No matter what you've heard from grumpy old people and angry politicians, Americans haven't gotten any lazier in the past 20 years. But while we might be just as willing to work hard, the same level of effort seems to buy less and less for many of us. Why is that?

That's the complex question at the heart of Squeezed, a new book digging into why middle-class life has become such a struggle for so many hard-working Americans. The book's author, journalist Alissa Quart, spoke with Knowledge@Wharton recently about what she discovered researching her book. It's a fascinating read (or podcast listen) for anyone who has ever wondered exactly why their paycheck stretches less and less far each year.

1. You can't afford to live where you can get a job.

"The main problem is the cost of housing -- at least that's what I found from my research and interviews -- especially in places like San Francisco, Los Angeles, and New York City," explains Quart to Wharton. That's probably no shock to anyone who has ever tried to make ends meet in the Bay Area or Manhattan, but Quart breaks down some of the underlying causes of the spike in house prices.

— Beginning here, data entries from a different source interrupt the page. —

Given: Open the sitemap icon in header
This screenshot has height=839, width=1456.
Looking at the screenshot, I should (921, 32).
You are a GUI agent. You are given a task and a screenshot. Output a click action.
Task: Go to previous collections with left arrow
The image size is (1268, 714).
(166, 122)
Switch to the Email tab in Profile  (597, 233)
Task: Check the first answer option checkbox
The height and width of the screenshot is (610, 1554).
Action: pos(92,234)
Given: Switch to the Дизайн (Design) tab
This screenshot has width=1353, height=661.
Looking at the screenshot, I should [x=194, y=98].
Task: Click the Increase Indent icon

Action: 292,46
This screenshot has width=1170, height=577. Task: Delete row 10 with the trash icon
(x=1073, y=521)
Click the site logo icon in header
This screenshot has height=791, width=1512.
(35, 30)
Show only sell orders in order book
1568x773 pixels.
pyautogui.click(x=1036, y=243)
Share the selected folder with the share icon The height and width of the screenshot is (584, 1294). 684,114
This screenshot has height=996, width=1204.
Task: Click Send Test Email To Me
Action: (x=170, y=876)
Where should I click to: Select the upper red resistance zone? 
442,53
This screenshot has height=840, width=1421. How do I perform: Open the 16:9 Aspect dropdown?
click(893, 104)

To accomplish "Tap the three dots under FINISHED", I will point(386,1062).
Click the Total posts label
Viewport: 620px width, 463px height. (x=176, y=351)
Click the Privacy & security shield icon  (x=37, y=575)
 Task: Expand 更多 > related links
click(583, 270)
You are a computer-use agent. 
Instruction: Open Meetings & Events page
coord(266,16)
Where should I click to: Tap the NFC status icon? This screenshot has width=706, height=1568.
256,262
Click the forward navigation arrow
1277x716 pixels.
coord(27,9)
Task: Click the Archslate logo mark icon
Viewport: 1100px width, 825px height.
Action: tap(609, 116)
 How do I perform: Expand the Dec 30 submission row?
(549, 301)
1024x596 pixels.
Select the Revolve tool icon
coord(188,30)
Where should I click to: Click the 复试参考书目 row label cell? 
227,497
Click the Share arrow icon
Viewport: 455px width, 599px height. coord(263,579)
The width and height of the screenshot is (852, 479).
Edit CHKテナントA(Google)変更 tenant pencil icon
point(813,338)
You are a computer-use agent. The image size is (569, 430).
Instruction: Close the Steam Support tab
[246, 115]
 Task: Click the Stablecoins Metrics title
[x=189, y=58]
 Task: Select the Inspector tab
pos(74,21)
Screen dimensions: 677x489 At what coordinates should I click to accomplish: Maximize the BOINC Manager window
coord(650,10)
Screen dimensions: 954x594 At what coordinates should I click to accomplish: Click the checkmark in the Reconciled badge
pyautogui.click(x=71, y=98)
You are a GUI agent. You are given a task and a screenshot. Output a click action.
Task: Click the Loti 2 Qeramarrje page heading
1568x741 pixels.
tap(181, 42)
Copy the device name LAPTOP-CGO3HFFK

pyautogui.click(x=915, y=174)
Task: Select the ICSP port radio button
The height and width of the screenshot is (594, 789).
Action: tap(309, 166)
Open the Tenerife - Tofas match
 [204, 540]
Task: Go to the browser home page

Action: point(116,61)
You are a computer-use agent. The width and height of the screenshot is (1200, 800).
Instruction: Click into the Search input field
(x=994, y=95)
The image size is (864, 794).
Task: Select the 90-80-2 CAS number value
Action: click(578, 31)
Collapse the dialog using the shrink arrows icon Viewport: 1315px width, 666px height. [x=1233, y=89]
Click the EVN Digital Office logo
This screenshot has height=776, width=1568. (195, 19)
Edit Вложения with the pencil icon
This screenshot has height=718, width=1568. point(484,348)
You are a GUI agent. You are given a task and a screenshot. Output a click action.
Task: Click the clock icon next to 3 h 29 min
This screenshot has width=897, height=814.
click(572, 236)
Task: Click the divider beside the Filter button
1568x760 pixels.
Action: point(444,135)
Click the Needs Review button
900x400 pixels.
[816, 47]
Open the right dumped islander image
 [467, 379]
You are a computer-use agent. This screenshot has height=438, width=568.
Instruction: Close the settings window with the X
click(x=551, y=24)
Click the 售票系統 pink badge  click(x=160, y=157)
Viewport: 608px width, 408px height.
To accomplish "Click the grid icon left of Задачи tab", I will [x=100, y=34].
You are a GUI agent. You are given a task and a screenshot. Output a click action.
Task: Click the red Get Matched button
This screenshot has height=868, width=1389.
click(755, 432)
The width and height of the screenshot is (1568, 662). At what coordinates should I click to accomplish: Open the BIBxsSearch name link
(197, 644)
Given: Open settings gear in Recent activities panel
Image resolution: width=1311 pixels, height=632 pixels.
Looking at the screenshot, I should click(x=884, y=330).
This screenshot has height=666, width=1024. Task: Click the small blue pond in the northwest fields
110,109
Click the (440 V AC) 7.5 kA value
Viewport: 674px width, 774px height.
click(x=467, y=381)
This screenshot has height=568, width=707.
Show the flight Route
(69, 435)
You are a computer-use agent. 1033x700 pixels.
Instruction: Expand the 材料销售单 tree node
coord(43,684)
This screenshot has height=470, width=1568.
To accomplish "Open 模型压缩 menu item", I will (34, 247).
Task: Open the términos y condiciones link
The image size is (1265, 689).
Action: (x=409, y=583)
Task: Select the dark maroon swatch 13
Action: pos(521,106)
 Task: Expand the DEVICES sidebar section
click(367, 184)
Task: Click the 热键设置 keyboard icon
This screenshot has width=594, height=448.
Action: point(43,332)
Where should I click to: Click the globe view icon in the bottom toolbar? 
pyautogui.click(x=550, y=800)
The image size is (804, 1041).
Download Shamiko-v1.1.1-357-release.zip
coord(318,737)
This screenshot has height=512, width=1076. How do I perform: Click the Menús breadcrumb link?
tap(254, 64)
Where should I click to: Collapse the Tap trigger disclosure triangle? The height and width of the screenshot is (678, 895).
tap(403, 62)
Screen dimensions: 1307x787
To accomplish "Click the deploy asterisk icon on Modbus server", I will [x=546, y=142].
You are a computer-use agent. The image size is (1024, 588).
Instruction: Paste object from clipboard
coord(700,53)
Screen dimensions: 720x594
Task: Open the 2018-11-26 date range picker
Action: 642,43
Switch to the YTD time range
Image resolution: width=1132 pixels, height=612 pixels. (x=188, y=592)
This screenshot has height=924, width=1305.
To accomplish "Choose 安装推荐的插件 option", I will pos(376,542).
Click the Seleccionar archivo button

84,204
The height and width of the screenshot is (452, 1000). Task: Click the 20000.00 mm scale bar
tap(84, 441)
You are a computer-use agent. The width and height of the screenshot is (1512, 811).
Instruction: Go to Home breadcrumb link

"In some of these desirable places, real estate is no longer a place to live but it's an investment vehicle. That has driven up the cost of housing for ordinary people or the precarious middle class, as I call them," she notes, for example.

2. Family unfriendly policies 

For a great many of us, having kids is an integral part of our dreams for our lives, but as soon as babies come along, the math of getting by in America gets much more difficult. The cost of day care is just astronomical, and our child-unfriendly policies make the calculus so much harder for families. Quart calls on people to consider "mobilizing for these so-called pie-in-the-sky things like better maternity leave."

She highlights, "There are laws against pregnancy discrimination; they're just not enforced." She points to the cultural shifts caused by #MeToo as a model: "This is something that people can do in the corporate sector. They can start saying, 'We'd better make sure these norms are enforced.'"

3. "Second act" student debt

The fact that young people today are incredibly burdened by student debt also won't surprise anyone, but Quart makes the point that, with globalization and tech changing the job market rapidly, more people are heading back to school for retraining later in life.

Too often the benefits are paltry but the financial cost is enormous. "I talked to a guy who is $60,000 in debt for getting retrained with a degree in IT from one of those for-profit colleges," Quart relates. "I think it has since been shut down. It was so corrupt, but he didn't know." She calls for more regulation of bad actors in the sector.

The solution: less shame and better laws

While not everyone will agree with Quart's mostly liberal-leaning policy prescriptions (though how anyone who believes in the perpetuation of the human species can be against decent paid family leave is beyond me), just about anyone who has struggled with the increasingly difficult math of being middle class in America should cheer her other prescription: less shame.

Many middle-class people feel ashamed of their difficulties, Quart found in the course of her research. "People are blaming themselves, saying, 'What did I do wrong? I did everything right. I got these degrees. I worked hard. Why is this not coming together?,'" she reports.

This shame isn't just a recipe for unhappiness; it's also a recipe for isolation. When we're embarrassed about our perceived flaws, we don't discuss our problems and the collective solutions we need. The math shows that struggling to get by is probably not your fault. Your family's financial squeeze is driven by cultural shifts and political decisions. Making life more livable again will require middle-class people getting past shame and starting a frank conversation about how to undo the worst of these harmful trends and policies.

What's the biggest change you think needs to happen to make being middle class in America affordable again?